Does the test consist of mostly basic math or is it tons of advanced algebra? 

If its mostly advanced stuff im probably S.O.L. unfortunately.


----------



## Boneshaker

Not really any advanced algebra, mostly basic. If you took a night course at the local college or high school as a refresher this should put you in pretty good shape. Good Luck!!


----------



## ADeValk

The math isn't that hard but you really have to move along to finish in the time they give you. I had about 10 sequence questions ie. 2, 10, 5, 13, 8 find the next number. (2+8=10-5=5+8=13-5=8+8= answer=16). The reading section is cake.


----------



## Mikeomo

The math portion I just took didn't have any sequence questions. Lots of adding, subtracting, multiplying, and dividing of whole numbers, fractions, decimals, and also factoring and roots. Some basic algebra. The hard part wasn't so much the math, it was getting it done in the time limit. Good luck :thumbup:


----------



## drsparky

Good mathematical skills can make the difference between a good electrician a great electrician.


----------



## D.A.U-eleven

Mikeomo said:


> The math portion I just took didn't have any sequence questions. Lots of adding, subtracting, multiplying, and dividing of whole numbers, fractions, decimals, and also factoring and roots. Some basic algebra. The hard part wasn't so much the math, it was getting it done in the time limit. Good luck :thumbup:


Yeah, finishing quick is something i definately have to work on, because i always go over a math problem 2, even 3 times even though the answer is correct.


----------



## D.A.U-eleven

An also good to hear those are the problems in the exam. I was killing myself studying cuadratic equations and all that junk.


----------



## drsparky

D.A.U-eleven said:


> An also good to hear those are the problems in the exam. I was killing myself studying cuadratic equations and all that junk.


quadratic


----------



## D.A.U-eleven

drsparky said:


> quadratic


Thanks!:laughing:


----------



## Dtothej

You can go to your local community college and take their placement test. They usualy cost about $15 and it will tell you what class to take. If you can't score into atleast intermediate algebra then you might want to take a class or two first.


----------



## Mikeomo

D.A.U-eleven said:


> Yeah, finishing quick is something i definately have to work on, because i always go over a math problem 2, even 3 times even though the answer is correct.

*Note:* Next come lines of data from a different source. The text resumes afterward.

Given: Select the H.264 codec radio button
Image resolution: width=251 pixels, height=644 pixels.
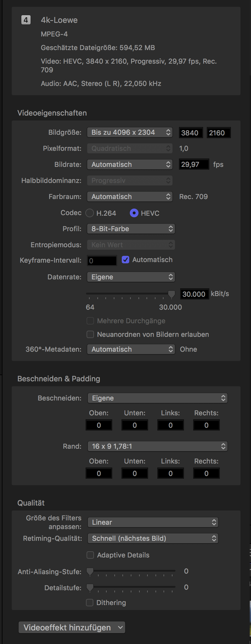Looking at the screenshot, I should [x=90, y=213].
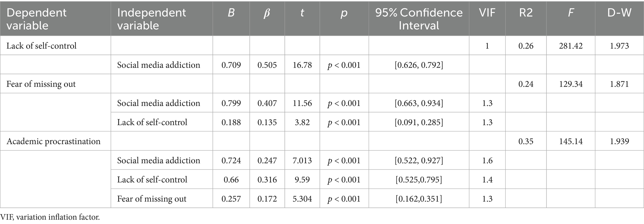
Task: Select the "95% Confidence Interval" header cell
Action: click(419, 19)
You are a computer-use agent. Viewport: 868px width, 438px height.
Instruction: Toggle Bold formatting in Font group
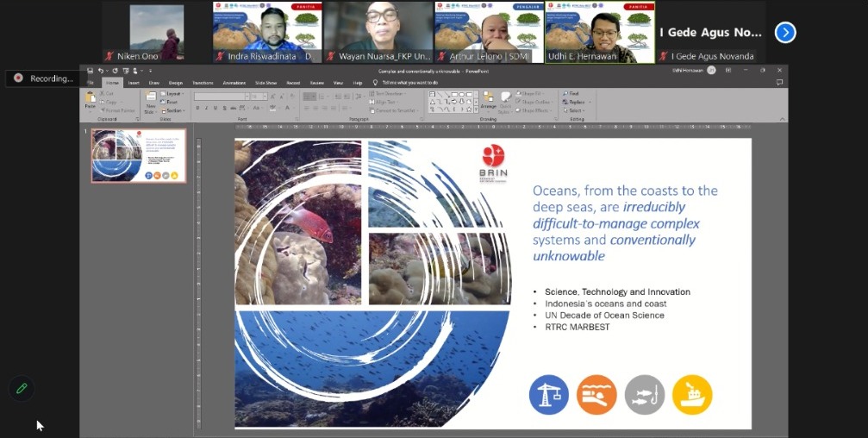point(197,108)
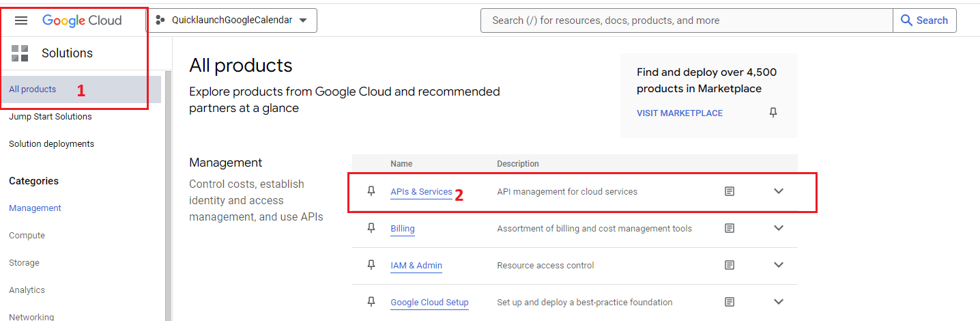980x321 pixels.
Task: Select the Compute category
Action: (27, 236)
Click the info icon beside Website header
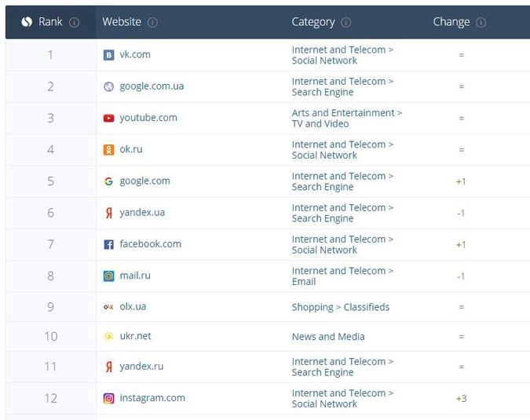Viewport: 530px width, 420px height. pos(152,23)
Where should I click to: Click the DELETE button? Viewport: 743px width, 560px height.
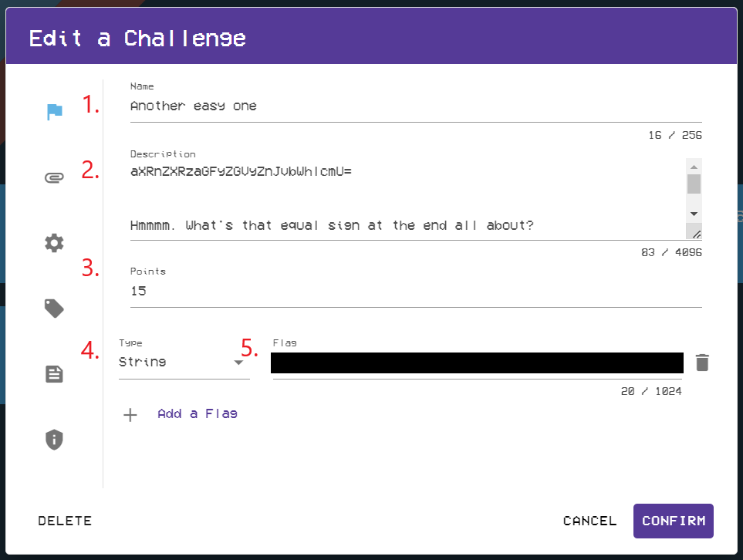click(65, 521)
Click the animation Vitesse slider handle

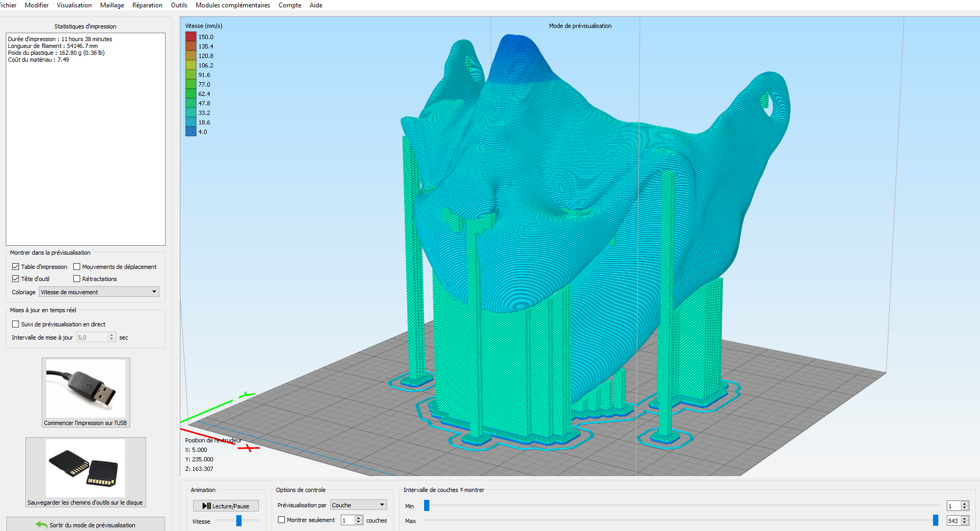(239, 521)
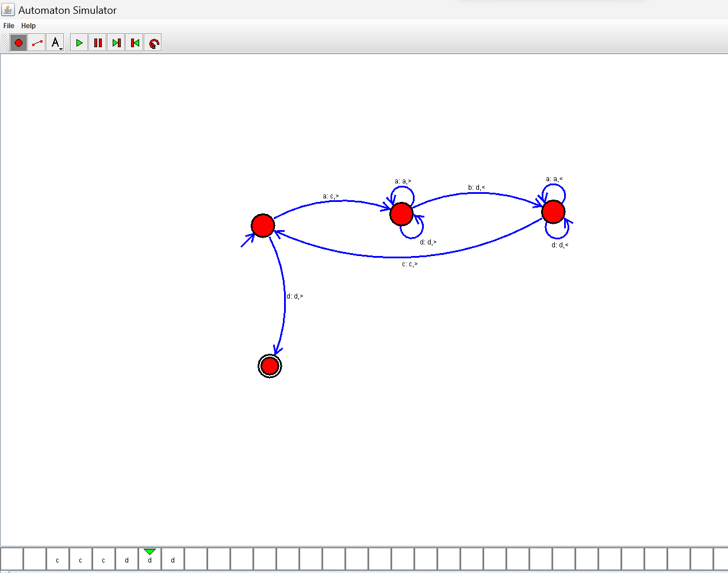
Task: Step the simulation forward once
Action: 116,42
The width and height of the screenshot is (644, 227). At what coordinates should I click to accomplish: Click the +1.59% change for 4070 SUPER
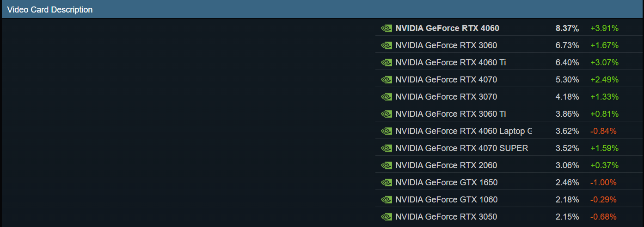pos(604,148)
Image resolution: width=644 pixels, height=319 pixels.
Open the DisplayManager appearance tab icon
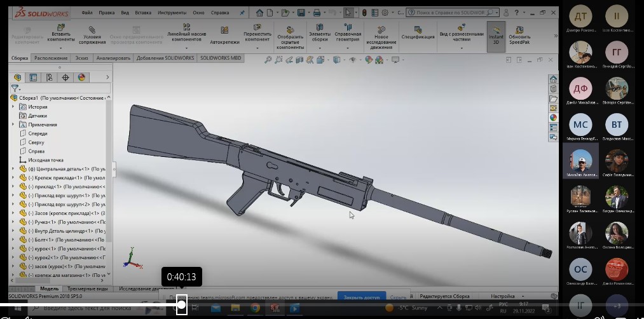(81, 78)
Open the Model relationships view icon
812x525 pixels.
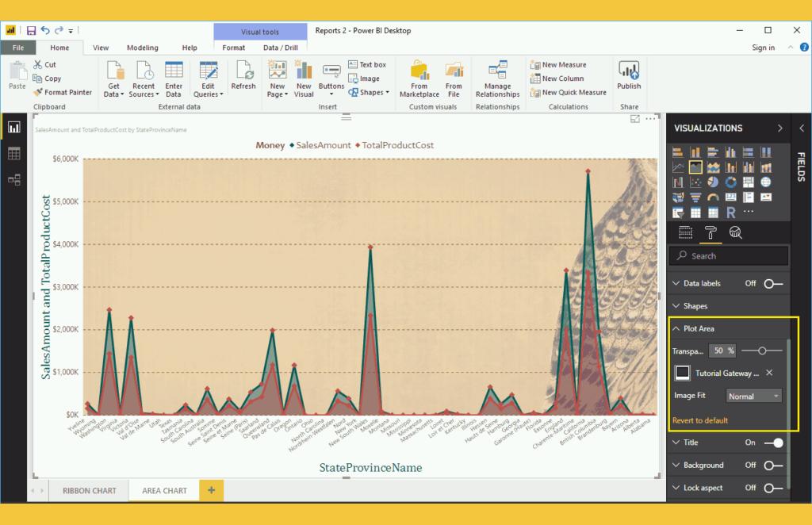[x=14, y=180]
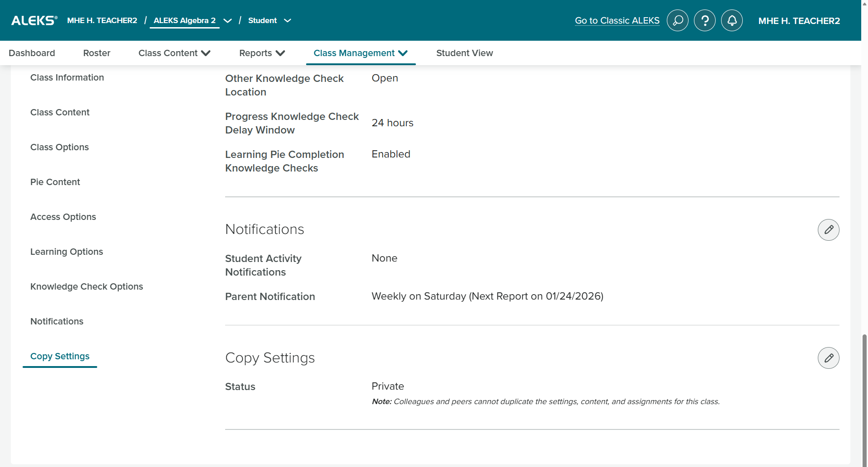
Task: Open the search magnifier icon
Action: coord(677,20)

Oh, but FYI, I don't know which apprenticeship program you're trying for, but mine was the NCCER one, not the union one, which may be why I had no sequence questions, while someone else did.


----------



## major pain

What is NCCER?


----------



## Mikeomo

major pain said:


> What is NCCER?


It stands for the National something something blah blah... go to www.nccer.org or google it.

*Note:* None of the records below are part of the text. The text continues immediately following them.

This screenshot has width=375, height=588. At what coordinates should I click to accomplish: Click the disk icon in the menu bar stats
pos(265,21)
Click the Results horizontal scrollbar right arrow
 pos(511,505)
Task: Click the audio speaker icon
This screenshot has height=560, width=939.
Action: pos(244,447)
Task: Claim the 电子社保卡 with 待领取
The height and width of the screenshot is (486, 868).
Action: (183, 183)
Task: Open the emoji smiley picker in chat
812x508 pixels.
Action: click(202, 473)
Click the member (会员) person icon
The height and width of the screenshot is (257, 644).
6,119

They offer apprenticeships, education, training, etc. for a bunch of trades. I chose their electrical program over the local union one because I felt it was a better fit for me personally. (*DISCLAIMER:* NO I AM NOT BASHING THE UNION PROGRAM - THEY ARE BOTH EXCELLENT PROGRAMS, IT WAS JUST MY PREFERENCE. SO LETS NOT GO THERE)


----------



## Bendezium

It doesn't hurt to apply. When I did (Wednesday) they gave me a book that discussed the trade a little bit and had a sample test in the back. There were only 5 questions and the book says if you can answer all 5 you should be set. It also said you won't need to have any formulas memorized

It's multiple choice but I was a little surprised to see this question:
Simplyfy:

y=3(x+5)(x-2)

I'm not really sure if there is a way to solve the (x+5)(X-2) portion without using the FOIL method that I was taught in highschool, and FOIL is not a formula, so I'm wondering what other little tricks and methods they may throw in there on the real thing.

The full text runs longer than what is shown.